> **WORK REQUIRED**:
Whenever a line below includes the word "from", copy that line.

************

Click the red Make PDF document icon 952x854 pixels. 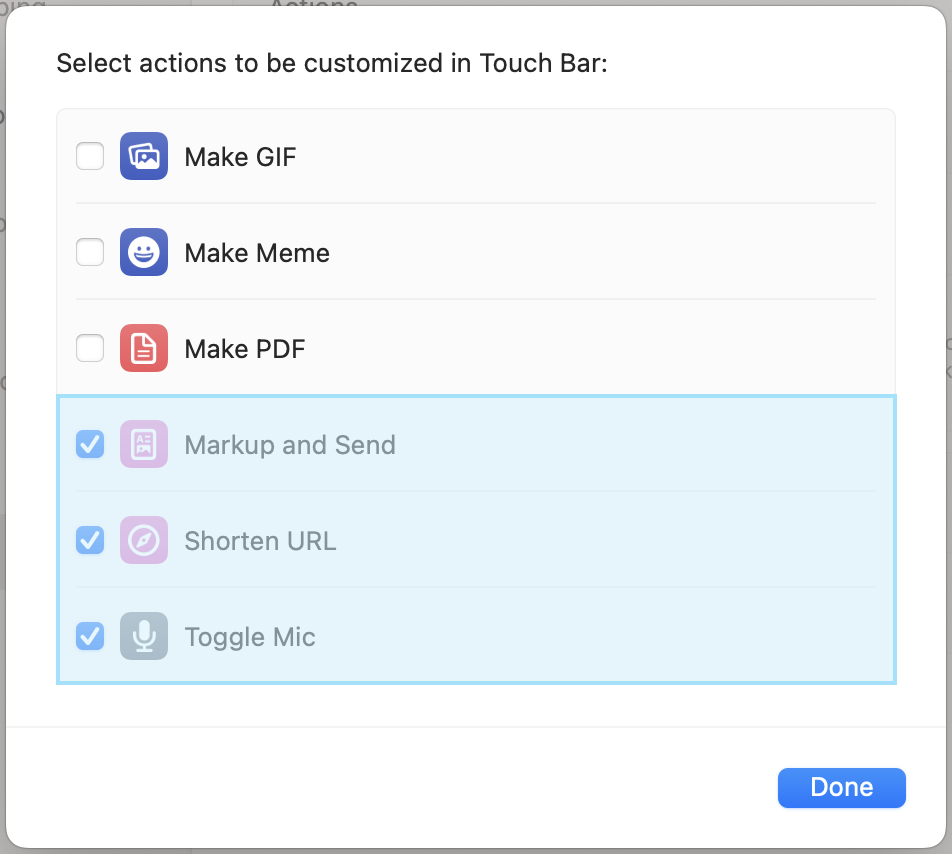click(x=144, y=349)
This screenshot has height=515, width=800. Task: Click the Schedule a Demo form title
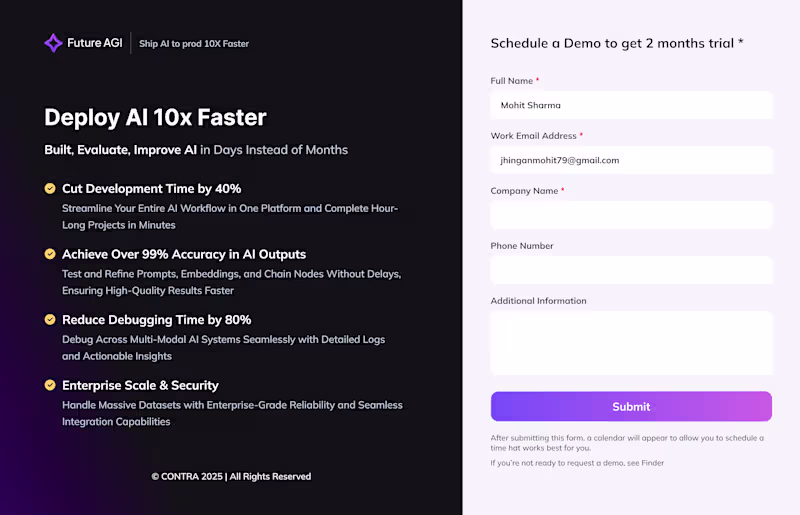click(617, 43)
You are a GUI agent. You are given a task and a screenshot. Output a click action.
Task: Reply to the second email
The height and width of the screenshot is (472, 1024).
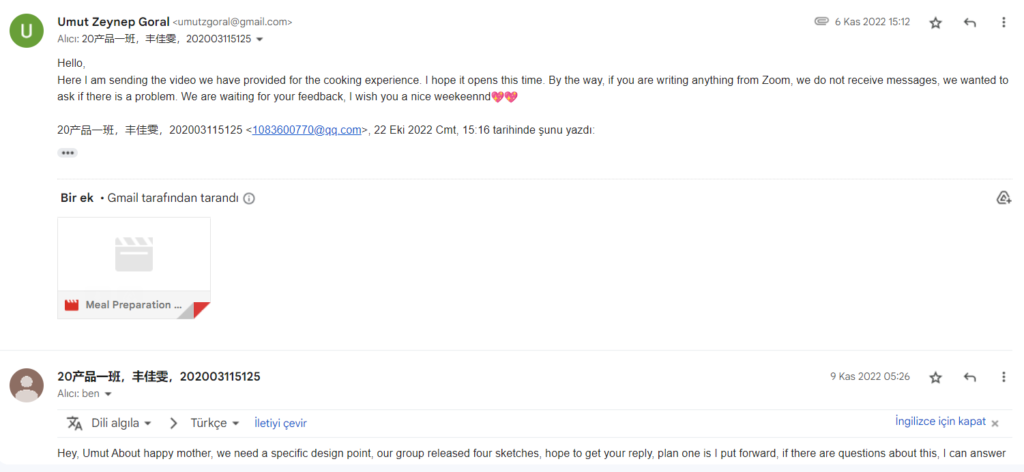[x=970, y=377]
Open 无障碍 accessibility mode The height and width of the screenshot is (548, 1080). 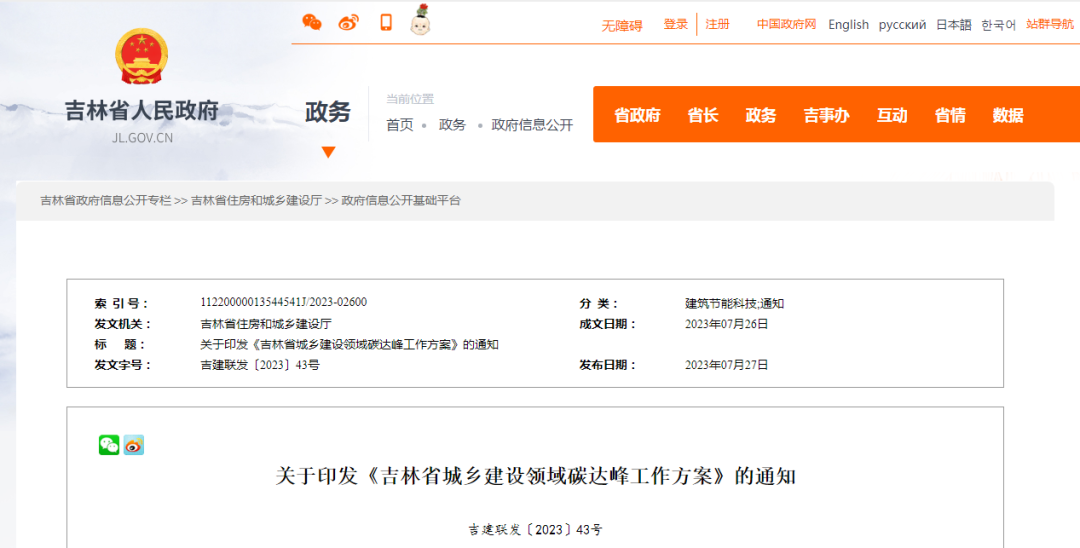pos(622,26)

************

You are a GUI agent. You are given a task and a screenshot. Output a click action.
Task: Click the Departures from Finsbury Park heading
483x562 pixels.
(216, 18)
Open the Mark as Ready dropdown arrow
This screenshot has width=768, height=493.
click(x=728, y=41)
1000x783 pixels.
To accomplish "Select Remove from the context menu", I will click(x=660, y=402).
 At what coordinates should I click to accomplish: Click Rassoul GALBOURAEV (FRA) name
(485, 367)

************

> **ANSWER BOX**:
Task: Click the Departures from Finsbury Park heading
To accomplish "Select Remove from the context menu", I will click(x=660, y=402).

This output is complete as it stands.